Selection.
Those skills could certainly come in handy on the Council dais when it comes to dealing with agitators like Dave Gardner, founder of the smart-growth group Save the Springs, who often berates the elected officials, accusing them of being wined and dined by special interests and perpetuating unwise growth subsidies.

Oh wait Gardner has also submitted his name for consideration. Yes indeed, City Council will surely embrace Gardner in his efforts to become one of them.

Of the three people Skorman mentioned as potential replacements, one finally submitted her name for the job this week. Ann Oatman-Gardner no relation to Dave notes in her letter of interest that she's learned much during her many years of advocacy in Colorado Springs. Presumably, that includes how to keep from grimacing when County Commissioner Douglas Bruce takes the stage. And, did someone mention that she is not related to Dave?

Your tasks.
1) In the passage about City Council candidates, what group did Dave Gardner found?
2) Do these statements agree with the passage about City Council candidates? Answer yes or no for each and quote the words that decide it. (a) Ann Oatman-Gardner is related to Dave Gardner. (b) Skorman mentioned three people as potential replacements. (c) Douglas Bruce is a County Commissioner.

Material shown.
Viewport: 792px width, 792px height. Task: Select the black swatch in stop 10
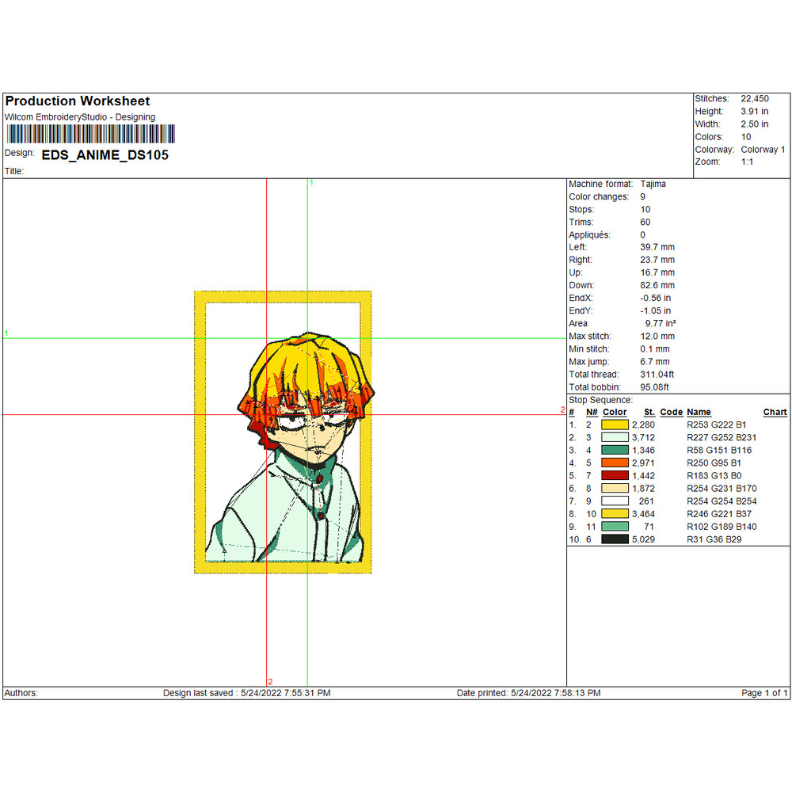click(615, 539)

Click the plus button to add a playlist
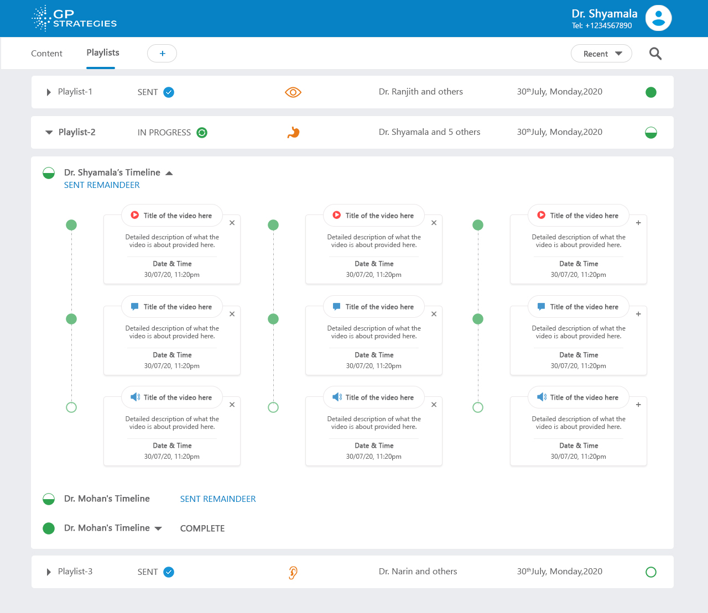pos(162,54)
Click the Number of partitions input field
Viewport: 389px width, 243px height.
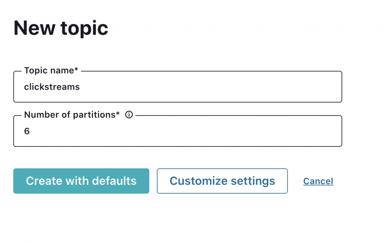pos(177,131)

The answers.
1) Save the Springs, a smart-growth group.

2)
(a) No: "Ann Oatman-Gardner no relation to Dave"
(b) Yes: "Of the three people Skorman mentioned as potential replacements"
(c) Yes: "County Commissioner Douglas Bruce"